» SEITENTEXT
'''

# Welches Online-Rollenspiel spielen Sie derzeit am intensivsten?



## Administrator (11. Juli 2005)

Jetzt ist Ihre Meinung gefragt: Hier können Sie Ihren Kommentar zum Quickpoll veröffentlichen und mit  anderen Lesern darüber diskutieren.


----------



## babajager (11. Juli 2005)

Also von Intensiv kann man bei mir nicht Reden, aber Guildwars ist noch auf meiner HD   

Ich brauch ne Handfeste Story die ich ab Laufe und gut ist


----------



## Solidus_Dave (11. Juli 2005)

mmh Monster Hunter ist gar nicht dabei


----------



## Blackout (11. Juli 2005)

Man sieht sehr schön, die breite Masse folgt WoW und ich nicht *g* Everquest 2 ^^


----------



## Mazrim_Taim (12. Juli 2005)

Blackout am 11.07.2005 23:47 schrieb:
			
		

> Man sieht sehr schön, die breite Masse folgt WoW und ich nicht *g* Everquest 2 ^^



Die breite Masse =
Gar keines	 67,6 %


----------



## lordblizzard (12. Juli 2005)

Blackout am 11.07.2005 23:47 schrieb:
			
		

> Man sieht sehr schön, die breite Masse folgt WoW und ich nicht *g* Everquest 2 ^^



Aber ich finds schön, das Guild Wars doch so oft gewählt wurde... Isz ja nicht gerade selbstverständlich, bei der konkurrenz


----------



## plutonium67 (12. Juli 2005)

lordblizzard am 12.07.2005 00:23 schrieb:
			
		

> Blackout am 11.07.2005 23:47 schrieb:
> 
> 
> 
> ...



Wollt ich auch grad anmerken, bei knapp (jetzt) 150 Votern immerhin jeder 15te... boah


----------



## warboss (12. Juli 2005)

lordblizzard am 12.07.2005 00:23 schrieb:
			
		

> Blackout am 11.07.2005 23:47 schrieb:
> 
> 
> 
> ...



spiel im moment R.O.S.E. online, macht im moment irgendwie süchtig 

werd mir aber in kürze mal Guild Wars kaufen


----------



## Butterbemme (12. Juli 2005)

plutonium67 am 12.07.2005 00:29 schrieb:
			
		

> lordblizzard am 12.07.2005 00:23 schrieb:
> 
> 
> 
> ...



Nee, jeder 10te..... 15 von 150


----------



## Wamboland (12. Juli 2005)

lordblizzard am 12.07.2005 00:23 schrieb:
			
		

> Blackout am 11.07.2005 23:47 schrieb:
> 
> 
> 
> ...

'''

» BEREITGESTELLTE DATENSÄTZE
'''

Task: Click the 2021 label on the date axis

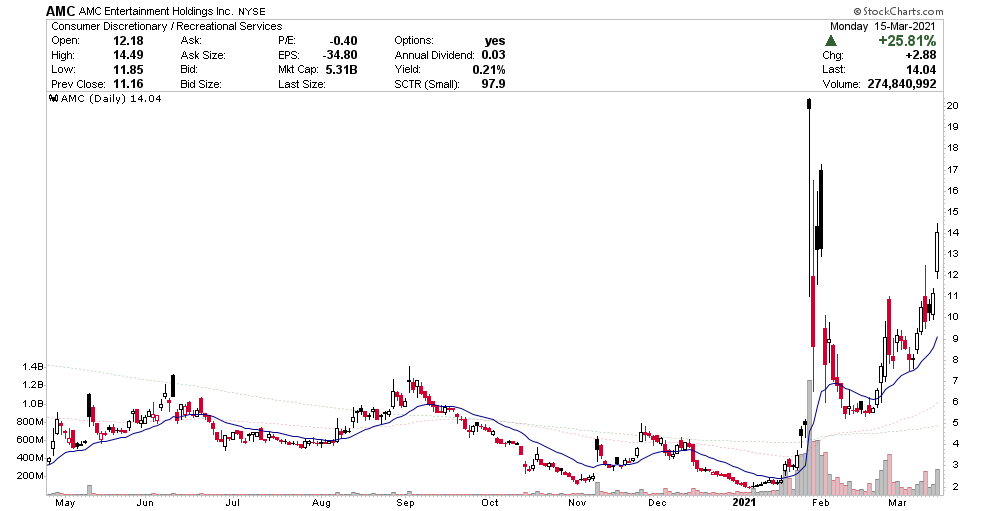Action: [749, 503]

'''
'''

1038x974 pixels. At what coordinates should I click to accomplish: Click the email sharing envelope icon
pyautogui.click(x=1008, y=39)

'''

» HERAUSFORDERUNG
Wie lautet der Seitentext zwischen „Also von Intensiv“ und „Solidus_Dave (11. Juli 2005)“ einschließlich, wenn Sie darin „Guildwars“ gegen „Monster Hunter“ austauschen?

» LÖSUNG DER ÜBUNG
Also von Intensiv kann man bei mir nicht Reden, aber Monster Hunter ist noch auf meiner HD   

Ich brauch ne Handfeste Story die ich ab Laufe und gut ist


----------



## Solidus_Dave (11. Juli 2005)